For seven decades, the country’s intellectual and cultural life was produced and protected by a set of institutions-universities, newspapers, magazines, record companies, professional associations, cultural venues, publishing houses, Hollywood studios, think tanks, etc. Collectively, these institutions reflected a diversity of experiences and then stamped them all as “American”-conjuring coherence out of the chaos of a big and unwieldy country. This wasn’t a set of factories pumping out identical widgets, but rather a broad and messy jazz band of disparate elements that together produced something legible, clear, and at times even beautiful when each did their part.
But, beginning in the 1970s, the economic ground underneath this landscape began to come apart.

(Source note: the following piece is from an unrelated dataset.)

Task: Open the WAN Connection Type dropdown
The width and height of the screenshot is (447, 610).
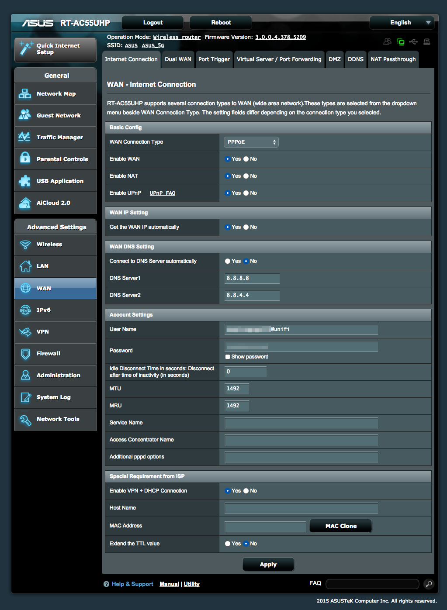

Michael Lind explains this better than anyone else:
The strategy of American business, encouraged by neoliberal Democrats and libertarian conservative Republicans alike, has been to lower labor costs in the United States, not by substituting labor-saving technology for workers, but by schemes of labor arbitrage: Offshoring jobs when possible to poorly paid workers in other countries and substituting unskilled immigrants willing to work for low wages in some sectors, like meatpacking and construction and farm labor. American business has also driven down wages by smashing unions in the private sector, which now have fewer members-a little more than 6% of the private sector workforce-than they did under Herbert Hoover.
This was the tinder. The tech revolution was the match-one-upping the ’70s economy by demanding more efficiency and more speed and more boundarylessness, and demanding it everywhere. They introduced not only a host of inhuman wage-suppressing tactics, like replacing full-time employees with benefits with gig workers with lower wages and no benefits, but also a whole new aesthetic that has come to dominate every aspect of our lives-a set of principles that collectively might be thought of as flatness.
It seems to me like another way of thinking about this flatness that Newhouse is talking about is in terms of commodification. The goal of this system is to turn everything in it—not just products and objects, but (and maybe most of all) people and ideas—into interchangeable pieces that can be arbitrarily priced and traded.